II. MERAWAT HARMONI: Pergolakan Asmara

8.4K 72 9
                                    

"Gimana apartemennya, Sayang? Bagus? Nyaman? Keren? Menurut kamu?"

"Waaaah. Ini, sih, lebih dari sekedar bagus, Ndra! Aku sukaa banget! Fasilitasnya lengkap, ya. Ada TV, kulkas, dapur, dan banyak lagi!" seru Tari sembari duduk dan mencoba sofa berwarna putih empuk di apartemen yang aku sewa.

"Syukur, deh, kalau suka. Sekalian juga kamarnya dicobain," ucapku yang kemudian membuka pintu kamar apartemen.

"Ish! Nakal kamu, ya, mau main coba-coba aja." Tari mencebikkan bibirnya, lalu melangkah masuk ke kamar. Aku mengikuti di belakangnya.

"Loh. Kan, nggak bermaksud yang itu, Sayang. Maksud aku itu, cobain tempat tidurnya, lihat lemarinya, dan lain-lain."

"Alah, ngeles, deh. Dari kemarin perasaan bahas yang itu terus. Aku, kan, jadi kepikiran ke sana juga."

Tari membanting pantat ke atas ranjang, lalu merasakan keempukan serta kenyamanan spring bed berukuran king size. Ia kemudian merebahkan tubuhnya, berposisi malas-malasan, mengambil guling hingga memeluknya.

"Kok malah gulingnya yang dipeluk?"

"Terus peluk apa?"

"Bukan peluk apa, tapi peluk siapa."

"Ya, udah. Peluk siapa?"

"Aku, kan, suami kamu, Sayang. Ya ... peluk akulah," ucapku yang kemudian mendekat ke arah ranjang, duduk di sebelah Tari.

"Nggak, ah. Aku capek, Sayang. Besok aja."

Aku tak membalas, lantas memiringkan mulutku sebagai tanda kekecewaan.
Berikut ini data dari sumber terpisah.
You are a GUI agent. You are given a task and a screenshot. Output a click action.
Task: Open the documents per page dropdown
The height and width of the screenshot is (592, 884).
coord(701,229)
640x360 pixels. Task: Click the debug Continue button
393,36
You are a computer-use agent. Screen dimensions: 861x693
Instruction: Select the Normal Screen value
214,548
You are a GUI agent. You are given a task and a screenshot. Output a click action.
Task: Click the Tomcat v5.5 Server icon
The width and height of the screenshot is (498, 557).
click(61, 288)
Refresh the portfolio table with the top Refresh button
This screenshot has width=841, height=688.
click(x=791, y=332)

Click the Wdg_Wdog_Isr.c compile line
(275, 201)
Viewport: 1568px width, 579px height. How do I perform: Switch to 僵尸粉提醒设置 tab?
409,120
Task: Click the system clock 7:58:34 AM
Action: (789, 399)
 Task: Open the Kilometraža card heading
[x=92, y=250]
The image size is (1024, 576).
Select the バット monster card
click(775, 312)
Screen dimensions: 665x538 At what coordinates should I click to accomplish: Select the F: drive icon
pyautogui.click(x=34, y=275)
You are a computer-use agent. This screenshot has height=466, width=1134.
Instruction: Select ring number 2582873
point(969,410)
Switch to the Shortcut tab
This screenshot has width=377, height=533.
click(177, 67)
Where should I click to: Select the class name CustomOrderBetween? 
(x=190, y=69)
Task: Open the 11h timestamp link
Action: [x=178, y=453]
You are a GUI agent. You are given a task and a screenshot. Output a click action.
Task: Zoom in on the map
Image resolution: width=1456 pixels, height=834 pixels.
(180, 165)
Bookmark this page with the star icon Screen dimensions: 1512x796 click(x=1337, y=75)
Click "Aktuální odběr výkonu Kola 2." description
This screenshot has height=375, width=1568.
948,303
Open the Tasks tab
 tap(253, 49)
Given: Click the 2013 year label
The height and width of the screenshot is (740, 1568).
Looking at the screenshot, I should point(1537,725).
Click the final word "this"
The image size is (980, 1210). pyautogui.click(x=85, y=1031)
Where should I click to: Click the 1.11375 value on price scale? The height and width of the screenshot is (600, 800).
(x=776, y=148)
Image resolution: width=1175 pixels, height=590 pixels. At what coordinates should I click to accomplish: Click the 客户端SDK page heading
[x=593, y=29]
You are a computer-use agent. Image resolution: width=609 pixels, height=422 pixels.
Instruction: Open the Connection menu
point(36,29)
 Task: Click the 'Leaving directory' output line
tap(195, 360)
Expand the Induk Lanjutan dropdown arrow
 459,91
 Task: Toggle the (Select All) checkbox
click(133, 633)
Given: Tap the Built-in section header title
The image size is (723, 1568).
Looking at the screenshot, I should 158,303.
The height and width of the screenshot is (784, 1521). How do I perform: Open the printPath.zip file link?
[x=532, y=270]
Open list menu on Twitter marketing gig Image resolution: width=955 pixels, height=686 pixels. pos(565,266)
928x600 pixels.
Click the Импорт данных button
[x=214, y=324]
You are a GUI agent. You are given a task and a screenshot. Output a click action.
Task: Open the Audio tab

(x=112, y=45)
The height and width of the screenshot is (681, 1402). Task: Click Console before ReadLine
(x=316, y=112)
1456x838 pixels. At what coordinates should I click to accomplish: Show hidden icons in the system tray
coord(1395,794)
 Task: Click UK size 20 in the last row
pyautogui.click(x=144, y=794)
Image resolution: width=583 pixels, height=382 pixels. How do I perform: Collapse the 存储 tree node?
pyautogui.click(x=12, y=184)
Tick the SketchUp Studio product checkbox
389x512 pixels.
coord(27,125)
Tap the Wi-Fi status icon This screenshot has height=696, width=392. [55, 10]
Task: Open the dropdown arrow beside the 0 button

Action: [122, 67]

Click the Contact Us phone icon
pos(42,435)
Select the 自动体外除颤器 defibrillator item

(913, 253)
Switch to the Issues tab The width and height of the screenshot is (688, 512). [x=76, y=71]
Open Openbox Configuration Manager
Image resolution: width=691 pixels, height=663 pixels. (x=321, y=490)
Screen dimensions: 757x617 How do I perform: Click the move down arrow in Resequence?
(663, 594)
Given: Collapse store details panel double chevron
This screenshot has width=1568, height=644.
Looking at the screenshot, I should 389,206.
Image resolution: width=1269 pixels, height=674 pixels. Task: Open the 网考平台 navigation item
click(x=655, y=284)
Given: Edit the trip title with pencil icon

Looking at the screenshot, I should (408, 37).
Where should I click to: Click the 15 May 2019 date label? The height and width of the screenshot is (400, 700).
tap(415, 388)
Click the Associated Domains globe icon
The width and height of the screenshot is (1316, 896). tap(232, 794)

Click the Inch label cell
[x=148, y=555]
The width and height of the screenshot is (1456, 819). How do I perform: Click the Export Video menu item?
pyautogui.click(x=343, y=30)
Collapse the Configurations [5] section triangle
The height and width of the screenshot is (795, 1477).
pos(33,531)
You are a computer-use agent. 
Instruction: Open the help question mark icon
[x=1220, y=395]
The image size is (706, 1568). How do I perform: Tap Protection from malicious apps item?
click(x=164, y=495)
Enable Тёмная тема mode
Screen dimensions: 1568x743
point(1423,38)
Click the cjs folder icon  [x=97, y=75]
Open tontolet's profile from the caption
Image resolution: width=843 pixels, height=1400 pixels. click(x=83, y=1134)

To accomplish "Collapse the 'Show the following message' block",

Aku tinggalkan Tari yang beberapa menit kemudian ternyata telah tertidur, kuempas pantat pada sofa di ruang tamu dan menyalakan televisi.

Kami baru saja sampai di Amerika pagi tadi, lalu menuju apartemen ini yang telah beberapa hari lalu di-booking oleh Rasyid untuk kami. Sebuah apartemen—California Crown Apartment—yang terletak di Los Angeles. Dengan tipe kamar Apartment Studio yang memiliki fasilitas sangat lengkap dan hampir sama seperti fasilitas-fasilitas di rumahku.

Aku duduk lemas di sofa, tetapi dalam beberapa menit tetap mengganti posisi karena merasa sangat bosan. Sebab benar-benar tidak tahan dan tidak tahu harus melakukan apa, aku pun masuk ke kamar.

Tari masih tertidur pulas, tetapi aku tidur saja di sebelahnya sambil berposisi memeluk tubuh elok sang istri. Tak berselang lama, Tari menggeliat, ia menyadari ada sesuatu yang membelenggu tubuhnya sehingga memutar kepalanya ke belakang. Dan yang ia temui ialah aku sembari tersenyum lebar penuh makna.

"Sayang. Kamu kapan di sini?" Tari mengusap-usap matanya, lalu membalik tubuhnya. Kini, kami berposisi saling berhadapan. "Kamu ... mau itu?" tanyanya berbisik tajam, bertatap begitu nakal dan seketika mengundang hasrat yang berkecamuk.

Aku menelan saliva.

"Mau?" tanyanya dengan nada seksi.

Baru kali ini aku merasa begitu menginginkan sesuatu. Ya, baru kali ini, setelah menikah dengan Tari. Aku biasanya tidak pernah menginginkan sesuatu dengan sangat. Apalagi menginginkan hal yang berkaitan dengan hubungan suami istri.

"Nakal." Tari tersenyum menggoda.

Tanpa meminta izin, aku kembali melingkarkan kedua lengan di tubuh sang istri. Memeluknya, menatapnya dengan lamat, masuk ke dalam bola matanya yang begitu bulat. Kusaksikan bagaimana tipis dan menggoda bibir perempuan tersebut. Kuperhatikan ia kini menggigit bagian bawah bibirnya. Sangat menggoda, membuatku merasakan panas di sekujur tubuh. Ya, tak tahan. Namun, aku begitu tahu bahwa Tari hari ini sangat lelah, jadi kuurungkan niatku dan bangkit segera.